A view from Dave Trott: The Hilton theory of advertising

It used to be, when you stayed in a Hilton hotel, you didn't know which country you were in.

Because all Hilton hotels were the same.
The décor, the rooms, the bars, the beds, the staff.
You could be in any Hilton hotel, anywhere in the world.
For some people this was a good thing.
You always knew exactly what you were going to get.
What sort of service to expect, what sort of food, what sort of bathroom facilities.
No surprises.
For other people this is a bad thing.
For exactly the same reasons.
Same old service, same old food, same old bathroom facilities.
No surprises.
You might as well have stayed at in London.
Because the Hilton there was just the same.
So was the one in New York, San Francisco, Paris, Tokyo, Singapore.
Expensive and bland and identical.
If you want to experience the country you’re in, don’t stay in the Hilton.
Or any of the most expensive hotels.
Don’t eat at the most expensive restaurants.

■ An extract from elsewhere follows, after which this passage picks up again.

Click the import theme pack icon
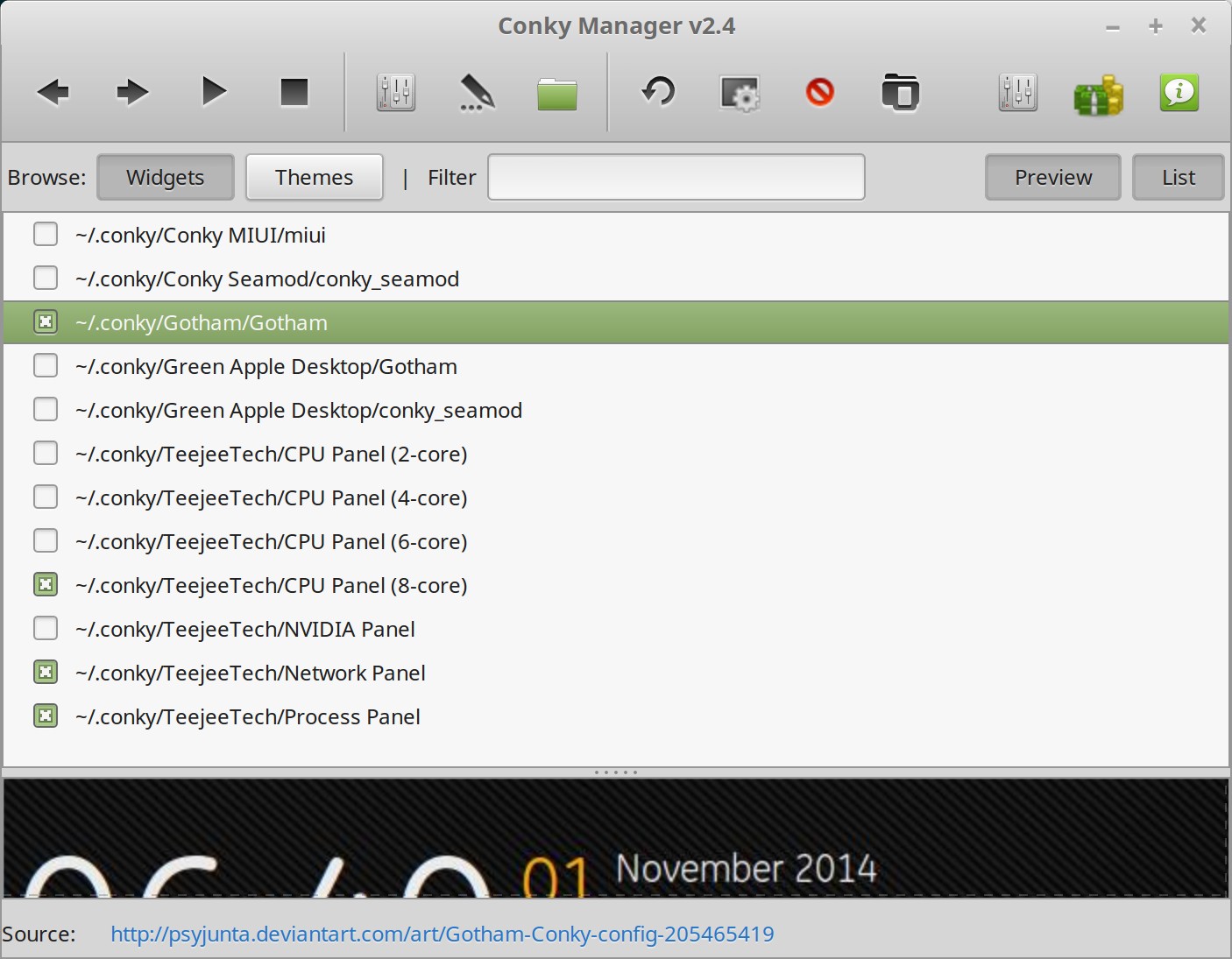The image size is (1232, 959). [901, 92]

Don’t shop at the most expensive shops.
Because rich people, and rich people’s hotels, are pretty much identical everywhere.

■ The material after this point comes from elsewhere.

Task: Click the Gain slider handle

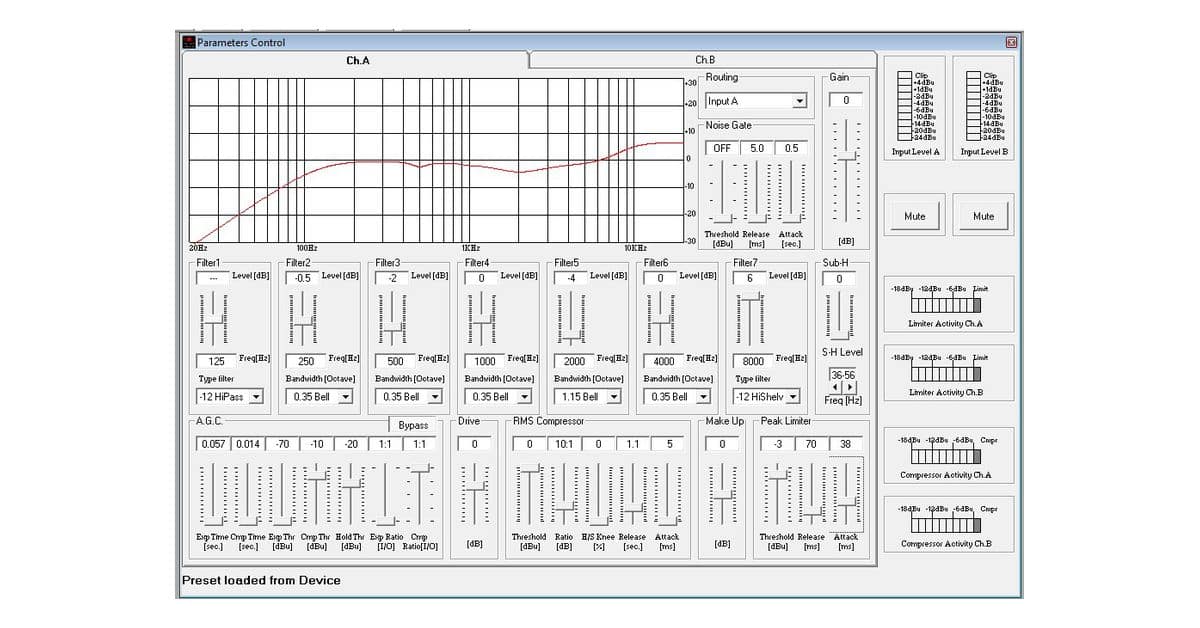Action: [x=846, y=157]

And the same rich shops, Gucci, Rolex, Prada, are in Los Angeles, New York, London, Singapore, Paris, and Tokyo.
If you only go to the rich shops and hotels you’ll never even know what country you’re even in.
The higher up the scale you go, the more international you get.

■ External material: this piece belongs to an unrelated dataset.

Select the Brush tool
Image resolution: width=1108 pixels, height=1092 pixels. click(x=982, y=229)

The lower down the scale you go, the more local you get.
Poor people don’t get so exposed to the way other people do things.
Consequently, poor people do things differently.
Food, clothing, drink, shops, furniture, religion, work.
It seems pretty obvious that richer people travel more.
So they see the best, most expensive things from different countries.
And they can afford the best.
So that’s where they like to stay.
In a collection of the best from different countries, and it’s the same whatever country they’re in.
So the rich have a pretty standard way of living, eating, drinking, dressing, travelling, whatever country they’re in.
In fact, the rich are more international.
And it’s true of advertising.
So, if there is an argument for global advertising, a sort of advertising large multinational agencies do better, it seems to me it would have to be about luxury products.
Products that would appeal to the rich.
Expensive clothes, expensive watches, expensive cars, expensive travel, expensive drink.
All of these seem pretty international.
They’re not subjected to local mass-market tastes.
Simply because local mass-market is not made up mainly of rich people.
It seems to me luxury goods are international.
Global.
So they could be advertised by that sort of agency.
International.
Global.
Whereas downmarket or mass market goods aren’t like that.
They appeal to people who aren’t in the jet set.
People who live mainly in their own area, amongst their own people.
For them, the goods they want, will be what works and what appeals locally.
Local gossip, local jokes, local sports, local politics, local stories.
So, for those sorts of products, it makes sense to do that sort of advertising.
Local.
In which case it makes sense to choose that sort of agency.
Local.

The Hilton Theory of Advertising:
The higher you go, the more it’s the same.
The lower you go, the more it’s different.